WORK TO DO ▸ Rescale the entries below: reproduce every line, requests included, multiplying each coordinate in the answers by 1.2 and rounding to whole numbers, with halves rounded up. Leave the pictures out of your reply.

LISTING ▸
# # # # # # #

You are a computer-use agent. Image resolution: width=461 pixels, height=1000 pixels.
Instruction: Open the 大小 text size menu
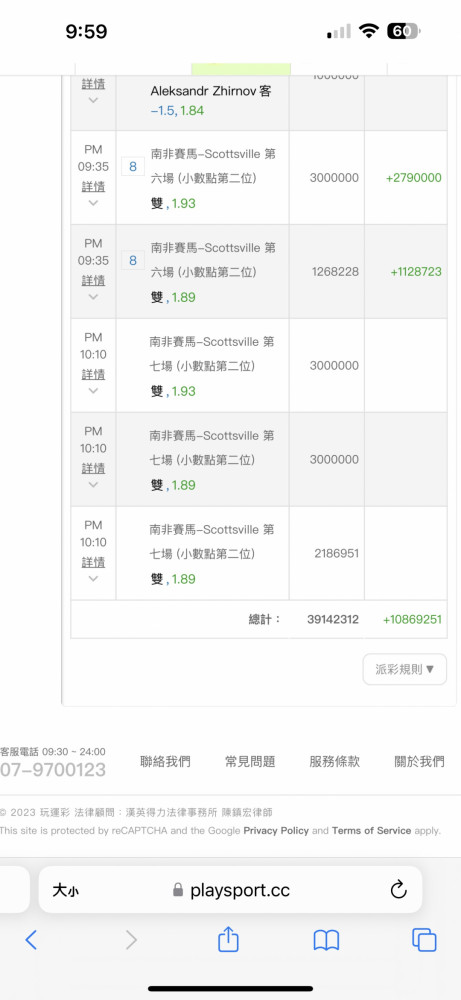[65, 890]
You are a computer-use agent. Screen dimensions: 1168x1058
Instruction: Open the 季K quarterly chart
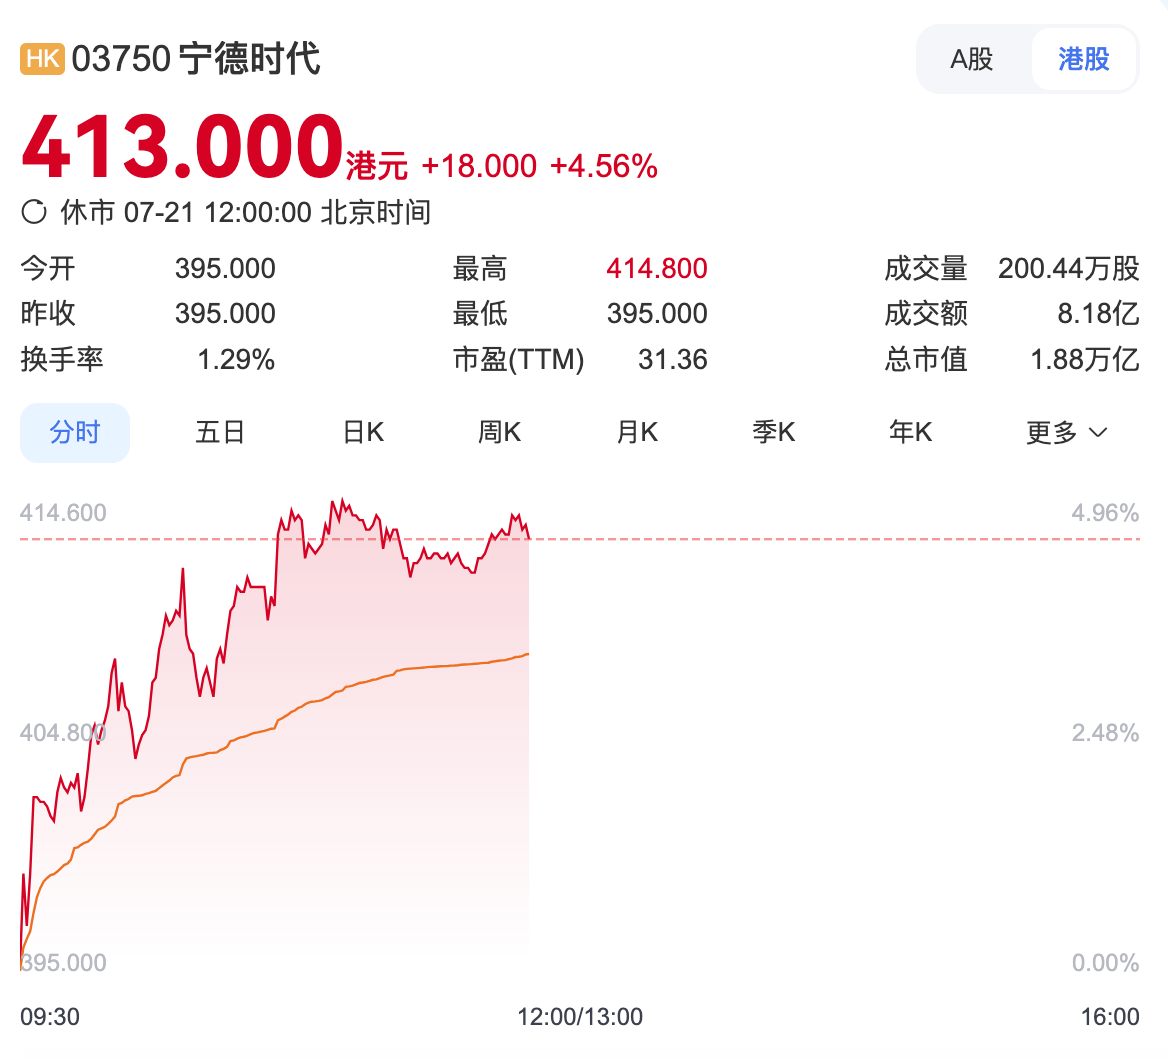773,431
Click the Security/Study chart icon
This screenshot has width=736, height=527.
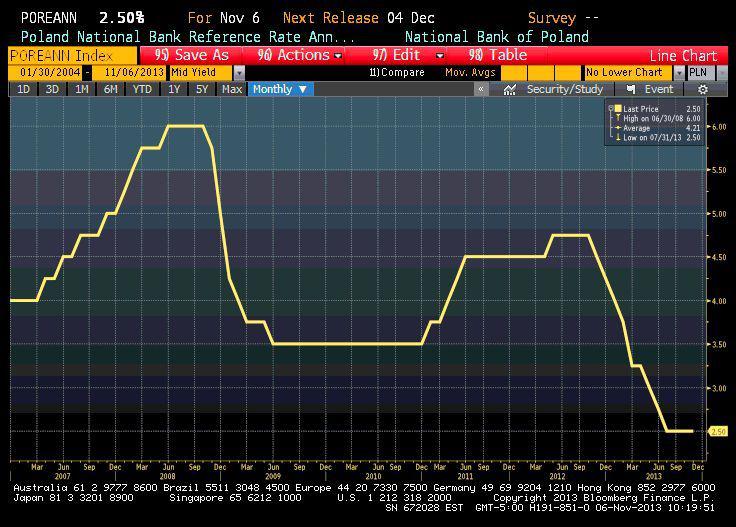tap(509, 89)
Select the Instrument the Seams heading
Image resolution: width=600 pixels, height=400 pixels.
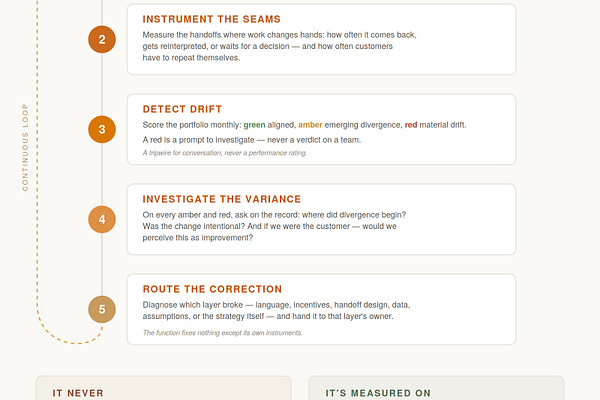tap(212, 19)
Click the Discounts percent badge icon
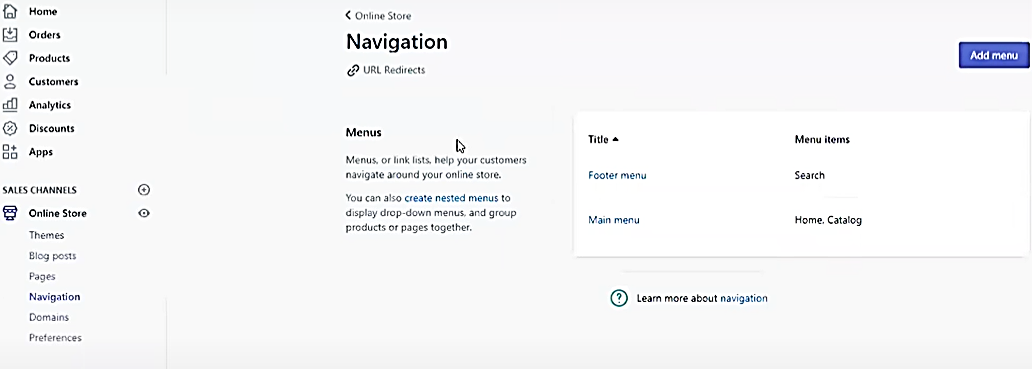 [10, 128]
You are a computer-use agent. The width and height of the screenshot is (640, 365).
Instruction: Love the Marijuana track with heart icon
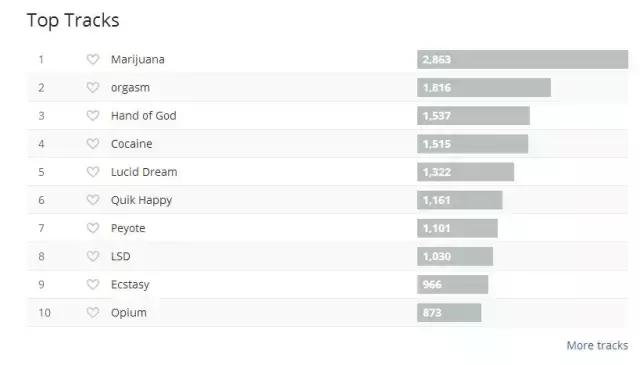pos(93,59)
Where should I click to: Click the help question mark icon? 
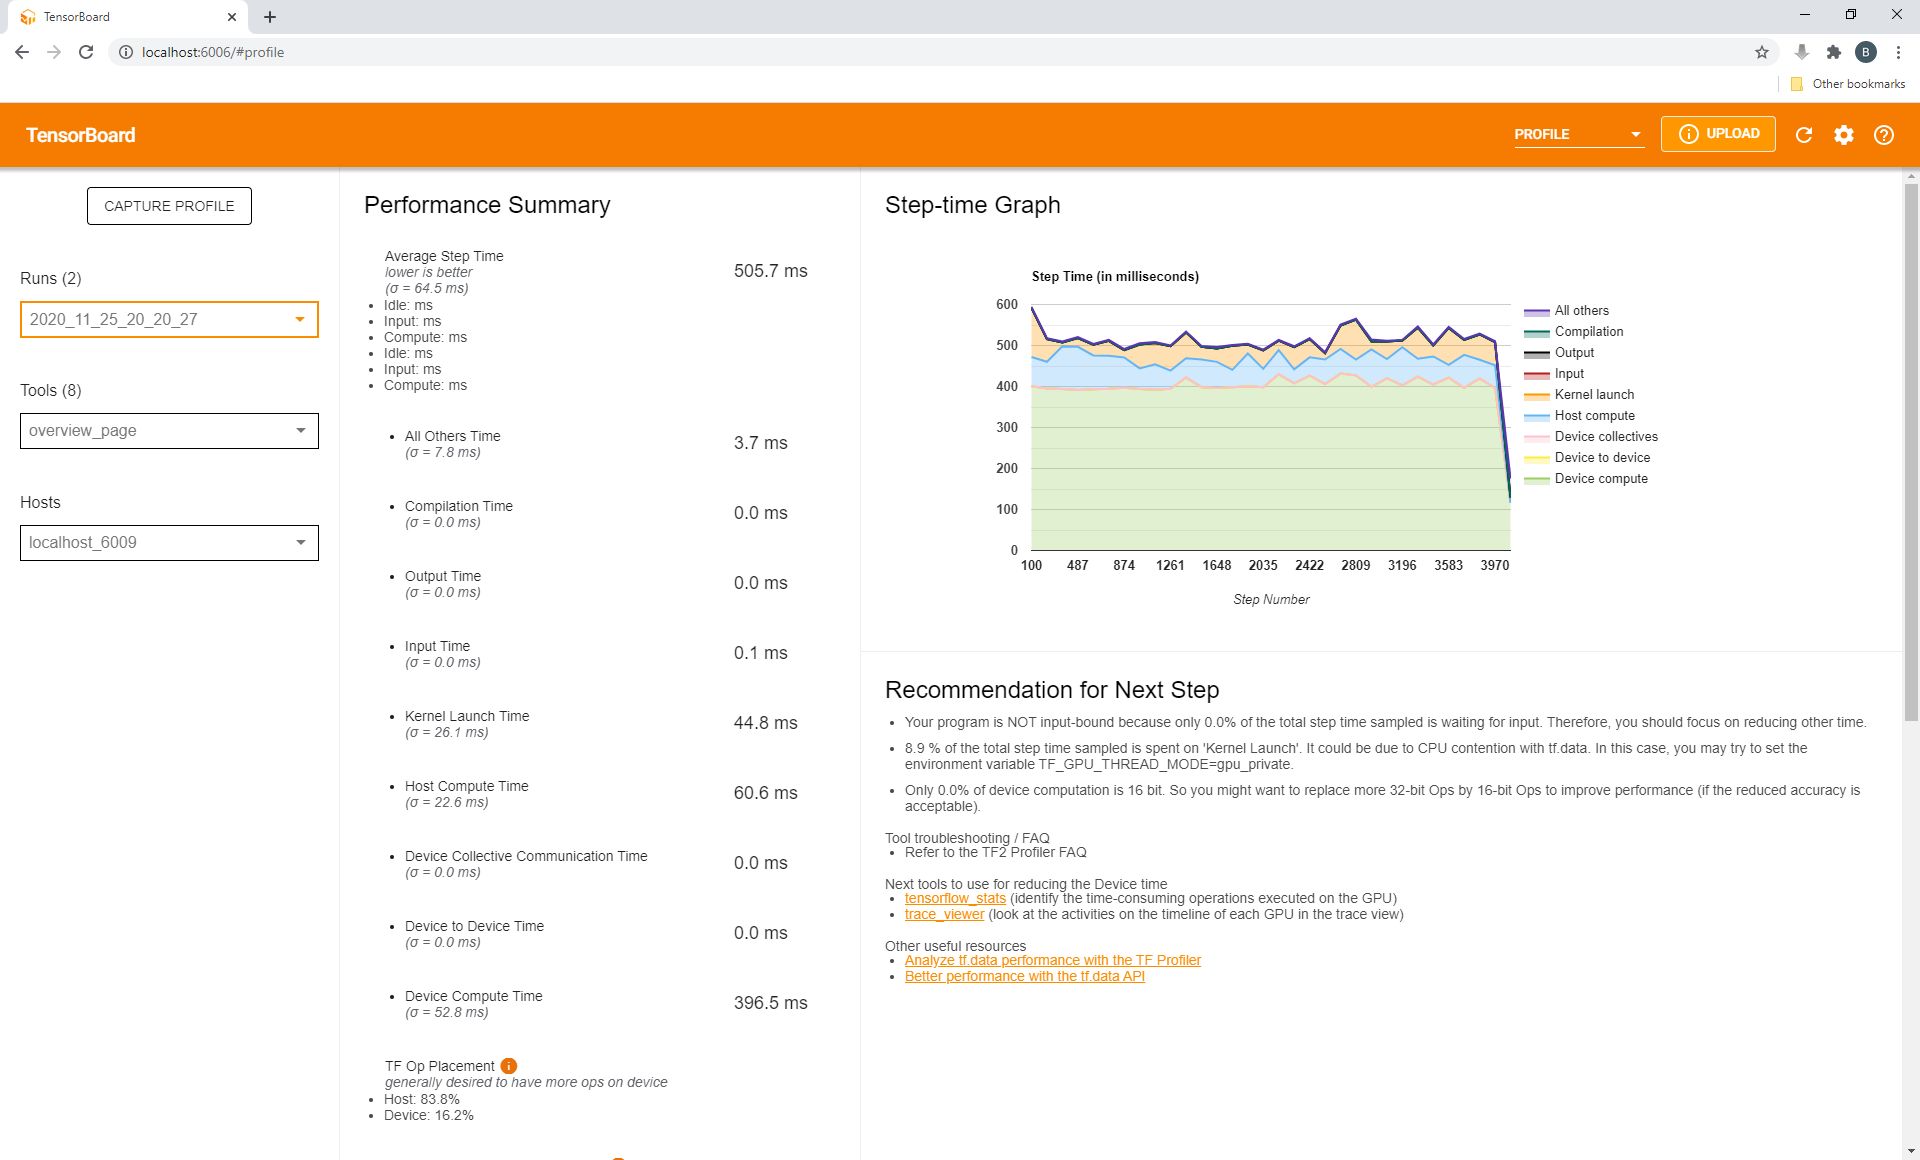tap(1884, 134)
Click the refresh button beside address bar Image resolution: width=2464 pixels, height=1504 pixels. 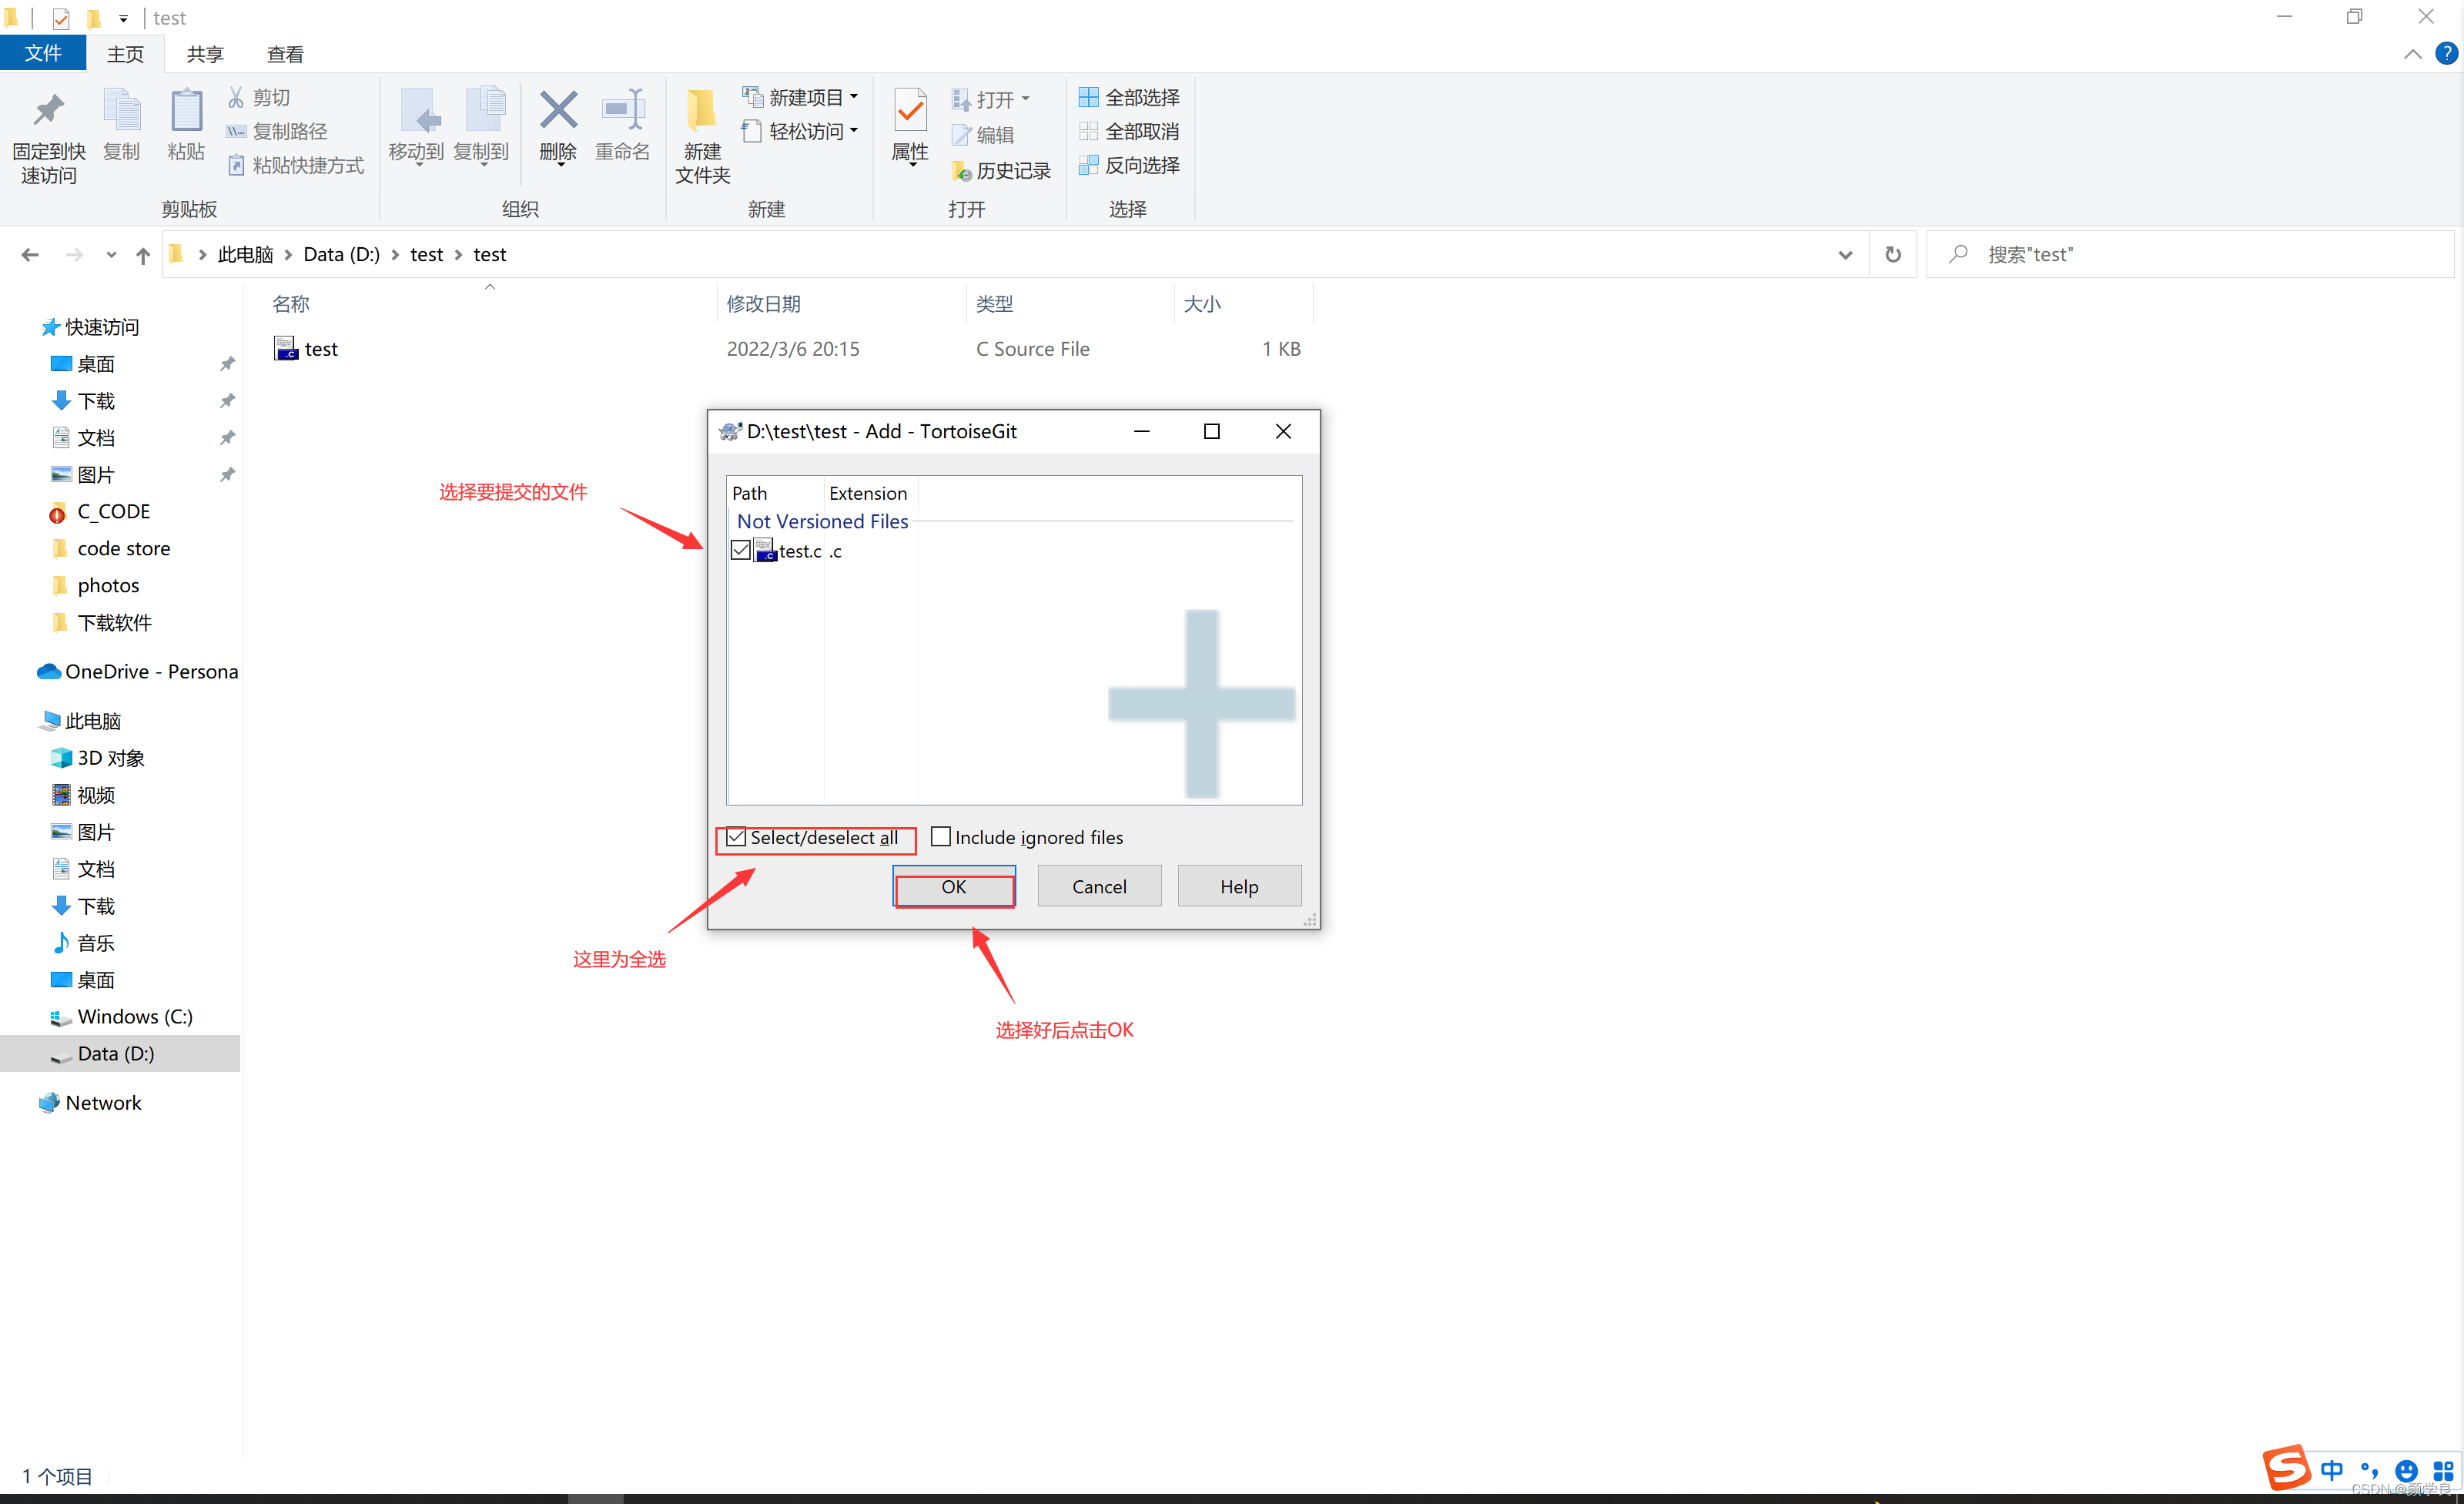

# # # # # # #

SOLUTION FOR THIS PROBLEM ▸
You are a computer-use agent. Image resolution: width=461 pixels, height=1000 pixels.
Instruction: Open the 大小 text size menu
[78, 1068]
You are a computer-use agent. Screen dimensions: 1168x1058
Instruction: Open the 季K quarterly chart
928,517
Click the Security/Study chart icon
This screenshot has width=736, height=527.
tap(611, 107)
Select the Instrument the Seams heading
Image resolution: width=600 pixels, height=400 pixels.
tap(254, 23)
Click the Discounts percent badge icon
 [12, 154]
You are a computer-use agent. The width and height of the screenshot is (640, 365).
Instruction: Love the Marijuana track with heart icon
pos(112,71)
Where should I click to: Click the help question mark icon? 
tap(2261, 161)
Click the refresh button beside address bar Image resolution: width=2464 pixels, height=1504 pixels. 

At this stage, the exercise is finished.